Wir fahren also ein paar Kilometer die schon bekannten Serpentinen und Schnellstraßen zurück, und sollen uns bei der nächsten Abfahrt wiederum rechtes halten (dieses Mal aus der anderen Richtung kommend…). In der Ferne erblicke ich helle massive Klotz-Strukturen, die mit ein wenig guten Willen als Flughafengebäude durchgehen könnten und bekomme sofort steigenden Puls. Der senkt sich allerdings wieder, als sich besagte Strukturen als Düngemittelfabrik herausstellen und die Anzahl der Flugzeuge am Himmel nach wie vor stagniert.

*ROHDATEN*.

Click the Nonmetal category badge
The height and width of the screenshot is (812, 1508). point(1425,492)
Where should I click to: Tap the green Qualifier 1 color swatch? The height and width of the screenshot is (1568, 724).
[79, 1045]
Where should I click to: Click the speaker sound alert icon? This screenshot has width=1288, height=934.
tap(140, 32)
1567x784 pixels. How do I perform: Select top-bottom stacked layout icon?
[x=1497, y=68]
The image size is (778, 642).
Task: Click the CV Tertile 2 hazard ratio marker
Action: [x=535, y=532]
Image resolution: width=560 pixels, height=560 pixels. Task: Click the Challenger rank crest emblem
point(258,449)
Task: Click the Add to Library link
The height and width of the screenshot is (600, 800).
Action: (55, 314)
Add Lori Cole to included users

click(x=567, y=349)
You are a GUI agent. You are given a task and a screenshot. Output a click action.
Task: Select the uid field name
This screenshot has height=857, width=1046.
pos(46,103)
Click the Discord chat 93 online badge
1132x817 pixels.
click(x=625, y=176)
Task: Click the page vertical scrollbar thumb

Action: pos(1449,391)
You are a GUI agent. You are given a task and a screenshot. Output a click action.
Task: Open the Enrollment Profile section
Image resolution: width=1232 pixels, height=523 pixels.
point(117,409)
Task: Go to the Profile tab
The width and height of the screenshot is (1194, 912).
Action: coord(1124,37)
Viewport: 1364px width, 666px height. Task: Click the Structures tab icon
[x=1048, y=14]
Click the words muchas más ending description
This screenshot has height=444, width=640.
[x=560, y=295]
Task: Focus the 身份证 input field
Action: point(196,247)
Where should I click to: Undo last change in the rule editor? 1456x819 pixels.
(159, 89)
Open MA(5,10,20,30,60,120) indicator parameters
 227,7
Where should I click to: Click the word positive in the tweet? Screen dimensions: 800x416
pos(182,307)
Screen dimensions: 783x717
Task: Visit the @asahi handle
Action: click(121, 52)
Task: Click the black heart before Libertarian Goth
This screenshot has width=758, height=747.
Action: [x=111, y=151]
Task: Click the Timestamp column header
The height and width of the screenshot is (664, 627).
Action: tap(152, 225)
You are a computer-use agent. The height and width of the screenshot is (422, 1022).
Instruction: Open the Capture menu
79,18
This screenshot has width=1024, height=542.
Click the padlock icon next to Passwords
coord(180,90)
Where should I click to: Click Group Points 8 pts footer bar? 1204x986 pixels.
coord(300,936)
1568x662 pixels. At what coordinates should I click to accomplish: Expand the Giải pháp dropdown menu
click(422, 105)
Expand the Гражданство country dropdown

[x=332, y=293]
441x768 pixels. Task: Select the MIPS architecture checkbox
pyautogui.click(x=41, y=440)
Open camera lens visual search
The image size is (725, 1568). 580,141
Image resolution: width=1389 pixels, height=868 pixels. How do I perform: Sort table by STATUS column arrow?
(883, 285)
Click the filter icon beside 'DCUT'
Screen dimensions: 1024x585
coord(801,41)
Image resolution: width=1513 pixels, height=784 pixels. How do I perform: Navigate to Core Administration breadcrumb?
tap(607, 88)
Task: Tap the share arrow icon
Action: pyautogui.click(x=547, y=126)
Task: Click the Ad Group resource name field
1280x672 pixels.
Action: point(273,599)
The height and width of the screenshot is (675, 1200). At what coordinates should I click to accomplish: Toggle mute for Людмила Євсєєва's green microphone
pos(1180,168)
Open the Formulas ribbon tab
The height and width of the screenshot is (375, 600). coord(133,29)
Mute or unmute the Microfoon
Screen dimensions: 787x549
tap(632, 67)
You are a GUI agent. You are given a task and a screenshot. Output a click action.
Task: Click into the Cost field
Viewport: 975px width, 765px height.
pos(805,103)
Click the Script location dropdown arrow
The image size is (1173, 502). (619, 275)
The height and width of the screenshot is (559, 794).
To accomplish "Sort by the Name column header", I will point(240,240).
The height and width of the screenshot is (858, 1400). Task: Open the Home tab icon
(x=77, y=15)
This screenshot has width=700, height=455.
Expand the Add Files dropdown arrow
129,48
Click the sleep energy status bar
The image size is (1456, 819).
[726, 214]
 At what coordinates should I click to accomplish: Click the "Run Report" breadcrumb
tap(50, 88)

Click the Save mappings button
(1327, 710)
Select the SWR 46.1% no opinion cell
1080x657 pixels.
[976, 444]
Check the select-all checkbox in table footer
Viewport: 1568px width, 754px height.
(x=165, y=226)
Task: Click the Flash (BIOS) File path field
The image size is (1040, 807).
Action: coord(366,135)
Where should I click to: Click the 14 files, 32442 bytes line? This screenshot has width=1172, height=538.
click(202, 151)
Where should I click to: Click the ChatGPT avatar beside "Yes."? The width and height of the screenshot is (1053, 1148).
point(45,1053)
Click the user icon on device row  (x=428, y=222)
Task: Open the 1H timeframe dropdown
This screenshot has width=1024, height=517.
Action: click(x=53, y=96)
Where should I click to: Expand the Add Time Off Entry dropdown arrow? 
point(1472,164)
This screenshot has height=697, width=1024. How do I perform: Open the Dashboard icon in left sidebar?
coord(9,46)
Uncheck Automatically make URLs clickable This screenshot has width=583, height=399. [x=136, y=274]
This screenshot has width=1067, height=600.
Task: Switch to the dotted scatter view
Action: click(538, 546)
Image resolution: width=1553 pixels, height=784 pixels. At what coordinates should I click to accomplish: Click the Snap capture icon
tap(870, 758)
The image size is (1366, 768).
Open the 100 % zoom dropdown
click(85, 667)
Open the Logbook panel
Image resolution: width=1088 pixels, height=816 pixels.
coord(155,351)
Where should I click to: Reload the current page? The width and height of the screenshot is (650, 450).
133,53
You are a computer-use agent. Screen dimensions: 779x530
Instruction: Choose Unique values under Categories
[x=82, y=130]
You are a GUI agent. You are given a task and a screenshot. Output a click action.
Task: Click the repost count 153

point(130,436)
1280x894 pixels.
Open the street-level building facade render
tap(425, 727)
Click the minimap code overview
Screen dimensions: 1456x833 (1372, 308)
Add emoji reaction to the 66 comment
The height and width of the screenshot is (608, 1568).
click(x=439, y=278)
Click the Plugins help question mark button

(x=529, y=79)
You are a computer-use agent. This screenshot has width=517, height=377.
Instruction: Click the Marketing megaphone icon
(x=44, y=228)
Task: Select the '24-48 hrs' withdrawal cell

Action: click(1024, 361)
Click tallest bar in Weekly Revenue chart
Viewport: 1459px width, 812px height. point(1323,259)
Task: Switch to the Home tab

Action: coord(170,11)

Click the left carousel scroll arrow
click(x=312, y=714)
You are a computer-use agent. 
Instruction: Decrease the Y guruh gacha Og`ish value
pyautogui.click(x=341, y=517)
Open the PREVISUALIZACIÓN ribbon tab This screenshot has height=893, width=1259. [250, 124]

*AUFGABEN*.
**a)** Warum sinkt im Textauszug über die Autofahrt der Puls nach dem Anblick der hellen Klotz-Strukturen wieder? Antworte in ein bis drei Sätzen.
**b)** Führe den Textauszug über die Autofahrt nach seinem letzten Satz weiter.

*LÖSUNGEN*.
**a)** Die hellen, massiven Strukturen, die zunächst als Flughafengebäude durchgehen könnten, stellen sich als Düngemittelfabrik heraus. Außerdem stagniert die Anzahl der Flugzeuge am Himmel weiterhin.

**b)**
Im Wagen ist es mittlerweile verdächtig still geworden, gebannt blicken vier Augenpaare auf die sich wiederum verändernde Straße. Die gibt sich nach der Düngemittel-Passage wieder sandig, einspurig, serpentienisch und lässt damit erneut den Charakter eines Flughafenzubringers vermissen. Immerhin gibt es Anzeichen von Zivilisation, ein Jeep steht mit Warnblinkern schräg auf der „Gegenfahrbahn“, die Höchstgeschwindigkeit ist qua Schild auf 30 km/h begrenzt.

„Wenn der Weg falsch ist, dann verprügeln wir Ibrahim“, blickt Mustafa nüchtern voraus. Ich füge hinzu, dass ich das Spektakel dann in Bild und Ton festhalten könne, um aus dem Verkaufsgewinn das nächste Flugticket zu finanzieren. Der Vorschlag wird mit 2/3-Mehrheit der Einheimischen (und damit Stimmberechtigten) abgenickt.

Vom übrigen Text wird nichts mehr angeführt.